For Tibetans outside Tibet, this is simply another heartache in a long list that continues to plague them. Already cut off from friends and relatives through the reality of exile, they now have to sacrifice their last form of contact with those they love. "You have to try to put these things in perspective," says Alison Pinkney, a Scottish documentary filmmaker who has spent a lot of time speaking with young Tibetans in Dharamsala. "The worst thing I can expect when I call my mum in Scotland is a bad connection." Even if they manage to get the call through, Tibetans try to keep to the most mundane topics like food and the weather. "No matter what is going on, my family in Tibet will say, "I'm fine," a young NGO worker explains. "We know it's not true, but no one dares dig any deeper."

It's the self-censorship that muzzles the most. If you don't know where the line is, you will likely stop short of crossing it. Just in case. Everyone in Tibet knows that phone calls are monitored, and cell phones have proved to be no safer than landlines. Public Security Bureau police might turn up on your doorstep if you've been speaking to people overseas, particularly India -- for Beijing, the home of the much-maligned "Dalai Clique", and a place where Tibetans pick up dangerous notions like democracy and freedom of speech.
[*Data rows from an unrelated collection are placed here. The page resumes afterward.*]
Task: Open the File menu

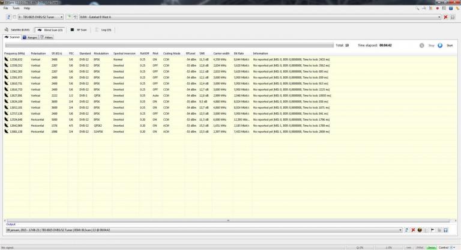Action: 5,8
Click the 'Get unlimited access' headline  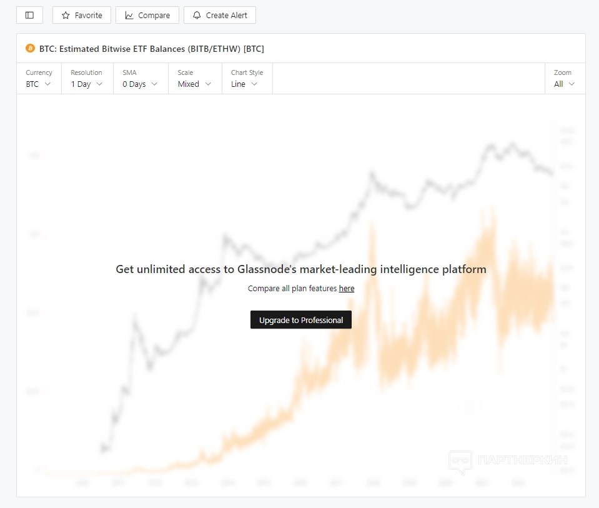pos(300,269)
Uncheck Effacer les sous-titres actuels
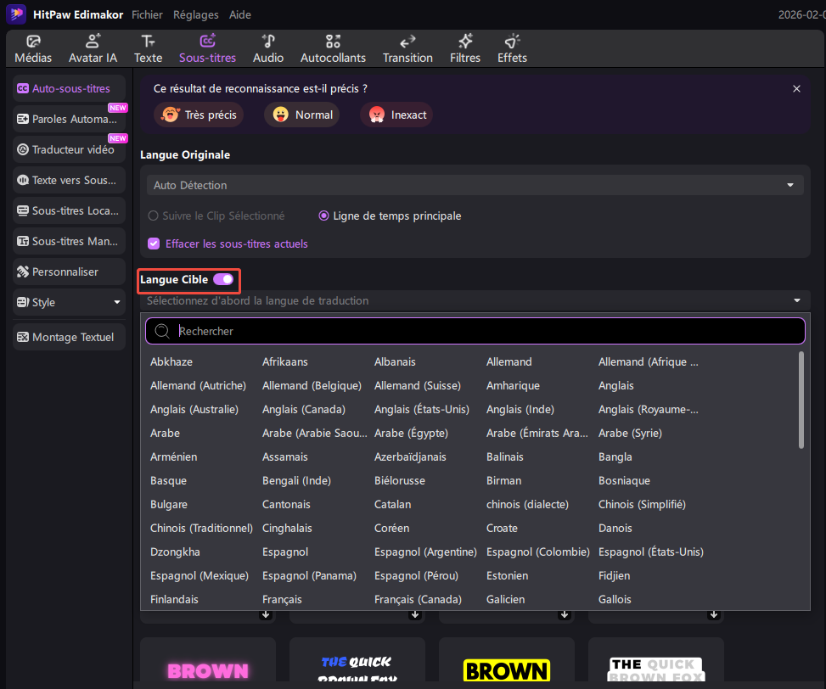The height and width of the screenshot is (689, 826). [154, 244]
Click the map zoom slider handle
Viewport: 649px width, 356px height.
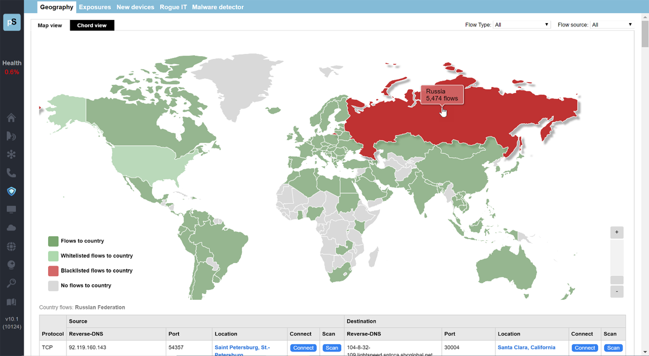point(617,280)
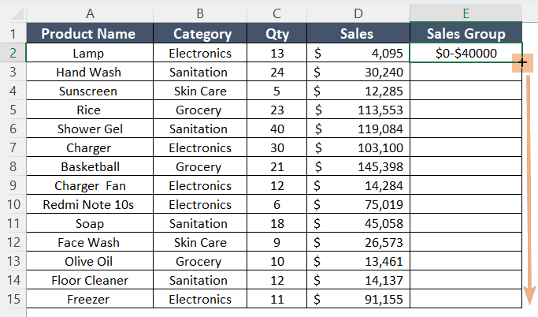Click the Olive Oil cell
Screen dimensions: 538x317
90,262
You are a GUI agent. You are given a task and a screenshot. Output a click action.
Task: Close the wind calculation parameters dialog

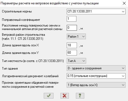(124, 3)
Article 19 of the UN Declaration of Human Rights describes the freedom "to seek, receive and impart information and ideas through any media regardless of frontiers." The architects of the Declaration clearly understood how the control of personal communications is key to the function of a modern police state such as is effectively in place in today's Tibet (read report by The Australian newspaper).
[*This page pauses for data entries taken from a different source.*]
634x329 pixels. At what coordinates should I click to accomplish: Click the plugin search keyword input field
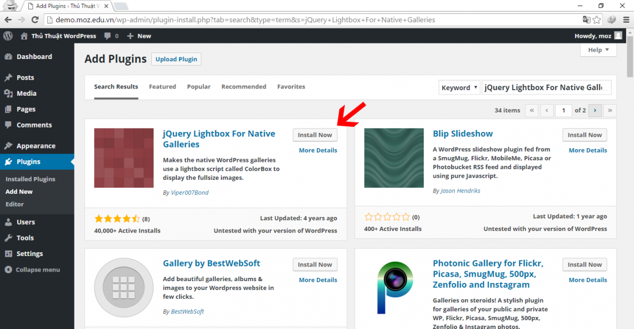pyautogui.click(x=547, y=87)
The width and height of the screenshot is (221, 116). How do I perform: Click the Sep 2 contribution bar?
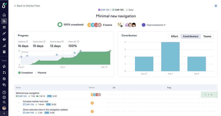point(170,56)
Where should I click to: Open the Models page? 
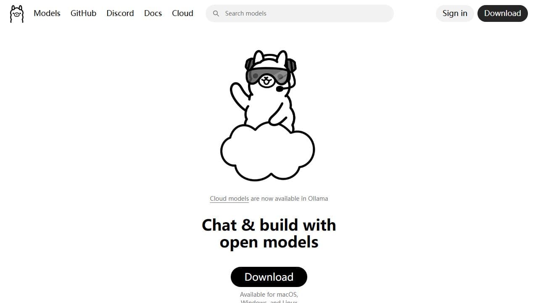[47, 13]
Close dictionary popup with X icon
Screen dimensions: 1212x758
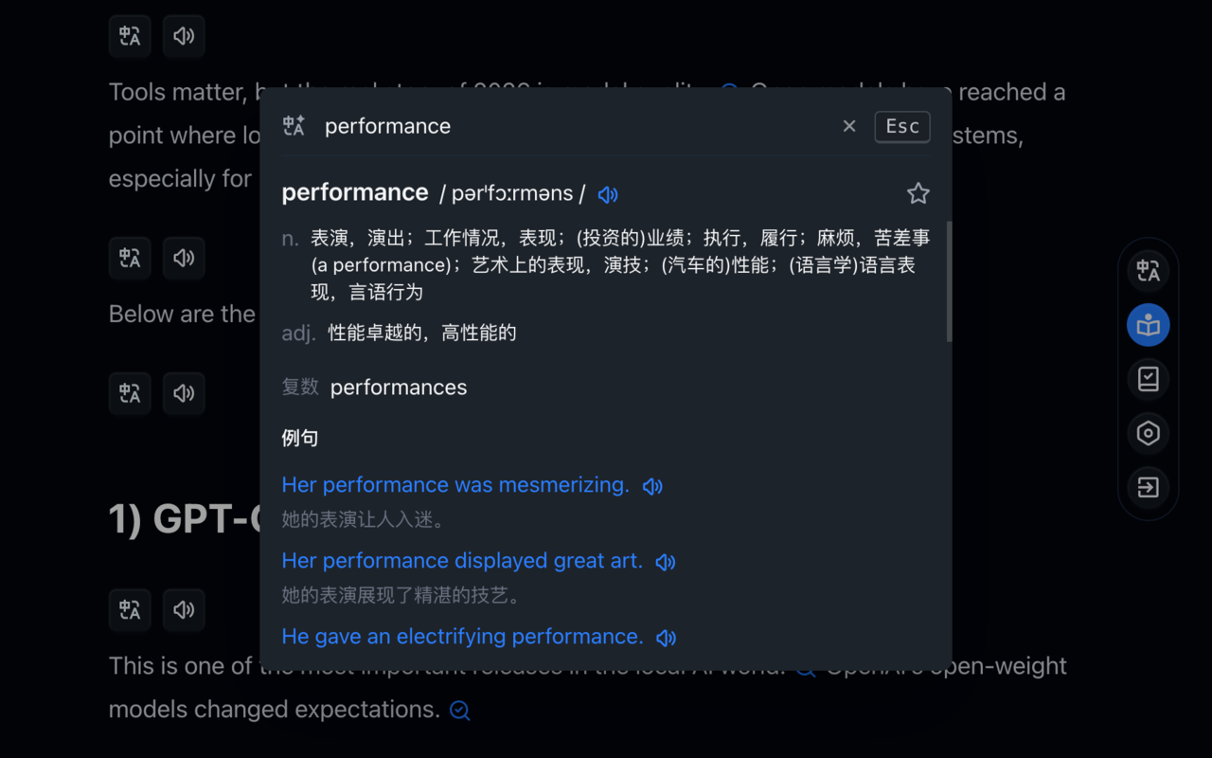[x=849, y=126]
There have been numerous reports of cell phones being confiscated, especially from Tibetan monks, in the aftermath of the protests, but authorities in Tibet aren't shy about using cell phone communication to their own advantage. According to an April 4, 2008 report by the renowned Tibetan writer and blogger, Woeser, carried on China Digital Times, the Public Security Bureau sent the following text message to all Lhasa cell phone owners through China Mobile's Tibet branch office. "The masses are welcome to actively provide clues leading to the capture of suspects on the most wanted list for involvement in the March 14 incident. As soon as the information has been verified, the informer will be awarded 20,000 Yuan, [almost 3,000 US dollars] and the information provided by the informer will be kept secret. The telephone number to report these suspects is as follows: 0891-6311189, 0891-6324422 or 110."

As concerned as China's leaders may claim to be about popular dissent being fostered from outside influences, it is the homegrown freedom lobby that must be keeping them awake at night, especially when it hints at the unification of freedom movements within the country. The following comments were made during a Radio Free Asia call-in show. The caller is a Tibetan student named Losang who is studying in mainland China.

"Right now, a lot of us younger Tibetans inside Tibet feel that we need to do something to stand up...We are a people oppressed by another, and little by little, pieces are being cut off and destroyed....I feel that the people inside Tibet need to 'start the fire'...The Chinese are deceiving not only the world, but their own people with pictures of a peaceful Tibet...We need to work not only for the Tibetan people but for democracy for the whole of China."

In spite of Olympian efforts to the contrary, freedom is fast becoming a hot topic in China. And with 200,000 new cell phone accounts opening daily there, its surveillance industry will need to work over time to keep up with the conversation.

Rebecca Novick is a writer and founding producer of The Tibet Connection radio program. She is currently based in Dharamsala, India.